# PASSAGE SHOWN
::::

Walden-led request seeks information on FDA role in nation’s opioid crisis

U.S. Rep. Greg Walden (R-OR), ranking member of the U.S. House Energy and Commerce Committee (E&C), led fellow committee members in requesting information on how a U.S. Food and Drug Administration (FDA) label change for OxyContin, a controlled narcotic used to treat severe pain, has contributed to the nation’s ongoing opioid crisis. 

Rep. Walden, along with Oversight and Investigations Subcommittee Republican Leader Brett Guthrie (R-KY) and U.S. Rep. Morgan Griffith (R-VA), sent an 11-page letter on Oct. 14 to FDA Commissioner Dr. Stephen Hahn “to facilitate our understanding of what factors contributed to the opioid crisis over the last two decades and how such a public health disaster can be avoided in the future.”

The lawmakers’ inquiry follows a June 2019 briefing that the FDA provided to E&C Committee leaders in which the agency said that the opioid crisis was not exacerbated by its decision to approve the label change to Purdue Pharma’s OxyContin in 2001. The FDA also provided data on the quantity of prescriptions dispensed, but did not present data on the opioid dosages or durations of the dispensed prescriptions, according to the committee.

“Thus, this additional context and customary data standardization should be taken into account in assessing the potential role the 2001 label change had on the opioid epidemic,” Rep. Walden and his colleagues wrote. “Studies, documents and other data support these concerns related to higher dosage and longer duration in oxycodone prescribing (including OxyContin prescribing) that contributed to the opioid crisis.”

The members also cited analyses showing Purdue Pharma had a higher market share if measured by the dosage strength of the opioids, with one analysis showing Purdue was the top oxycodone manufacturer by this measurement, according to their letter. “Purdue internal documents indicate that the company may have viewed the effect of the label change as an opportunity to expand its market,” they wrote.

In fact, following the 2001 FDA-approved label change, OxyContin progressively became a top drug for abuse while sales of opioids increased, even more than doubling to $2.3 billion in sales in 2008 from 2007, their letter states.

::::

# DATA TO EXAMINE

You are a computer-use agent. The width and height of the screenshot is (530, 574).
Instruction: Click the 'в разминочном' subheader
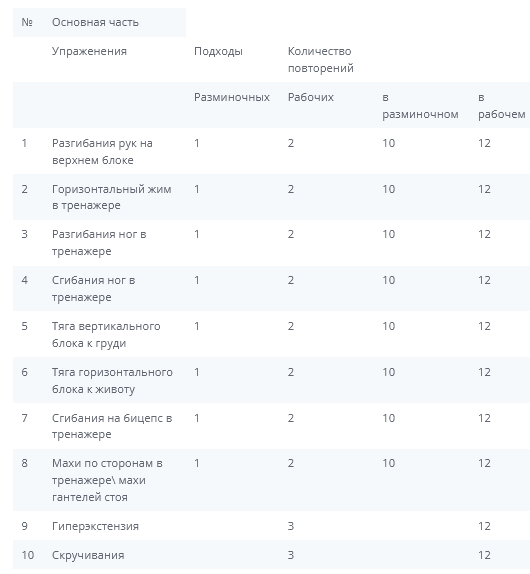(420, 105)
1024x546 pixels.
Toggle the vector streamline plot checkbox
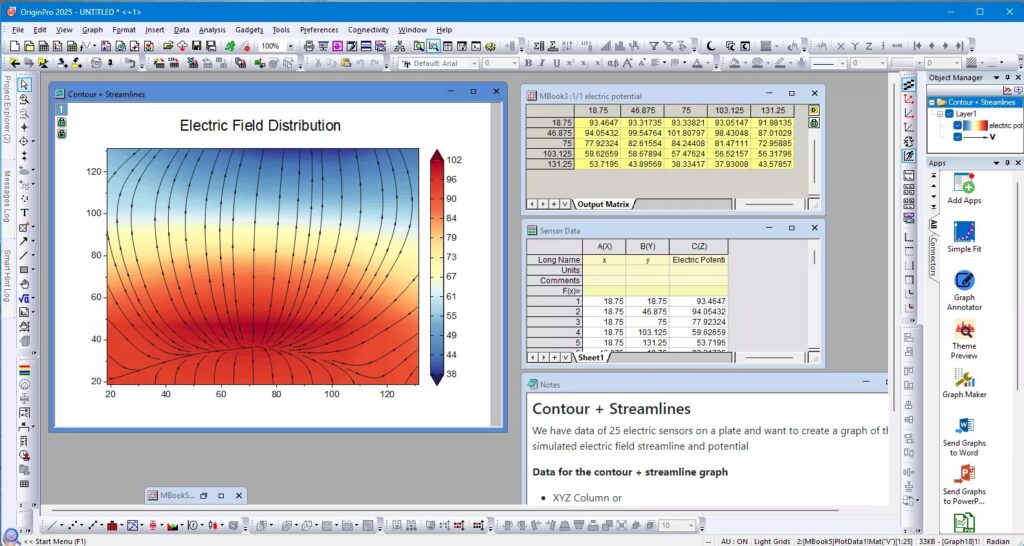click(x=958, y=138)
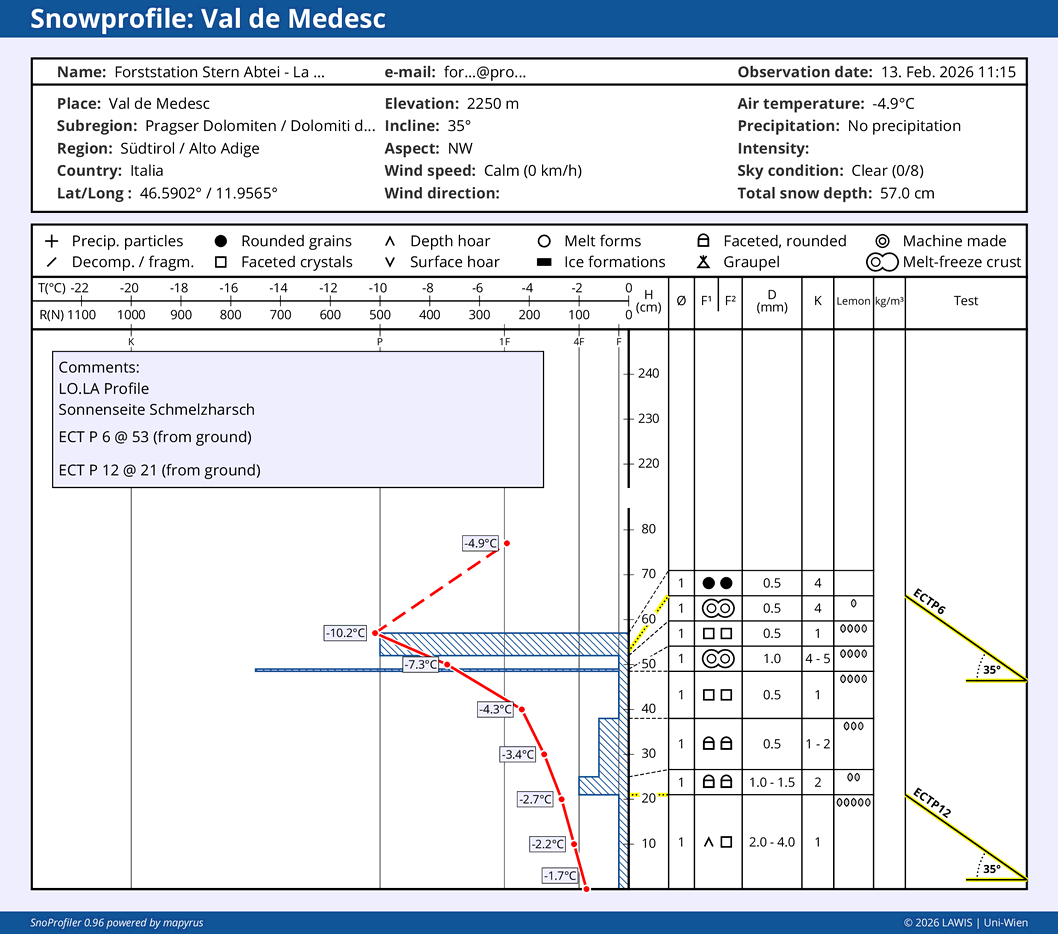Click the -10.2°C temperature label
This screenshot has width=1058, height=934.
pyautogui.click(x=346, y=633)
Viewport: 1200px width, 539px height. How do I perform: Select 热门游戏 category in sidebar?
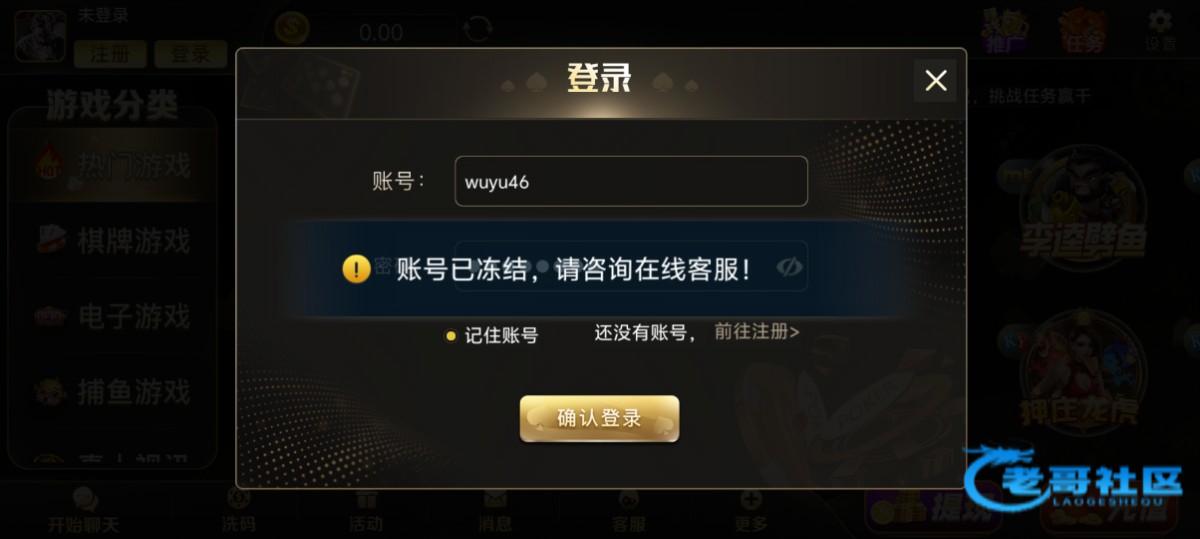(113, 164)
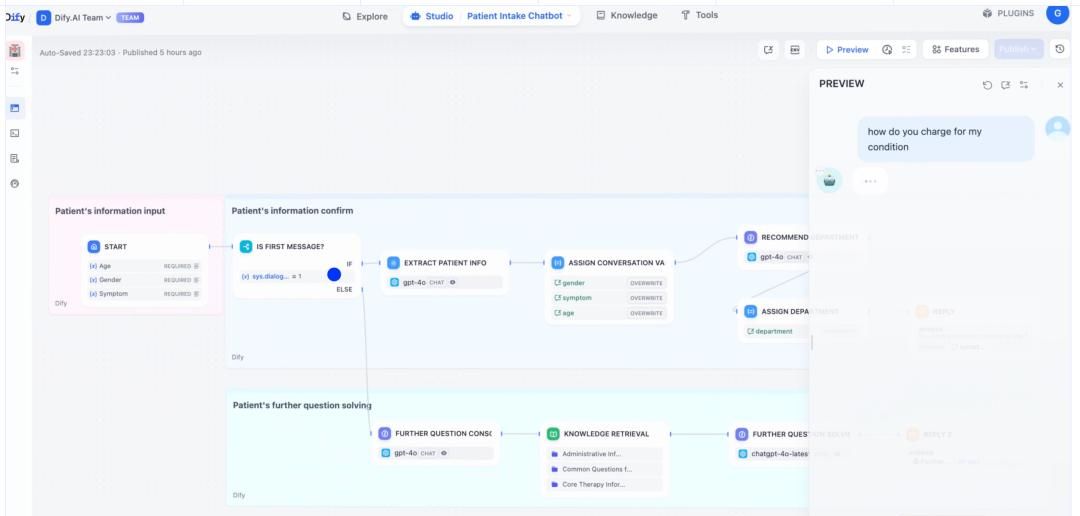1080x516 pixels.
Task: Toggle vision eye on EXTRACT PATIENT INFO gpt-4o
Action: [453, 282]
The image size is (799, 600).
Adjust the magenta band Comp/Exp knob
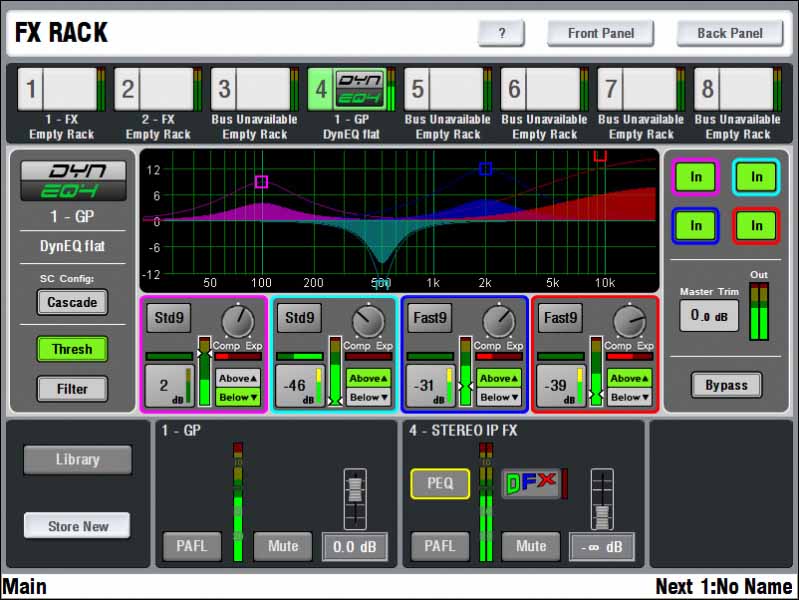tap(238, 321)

::::

# EXERCISE DESCRIPTION
Name every person mentioned in the article on the FDA and the opioid crisis.

# WORKED SOLUTION
Greg Walden, Brett Guthrie, Morgan Griffith, Stephen Hahn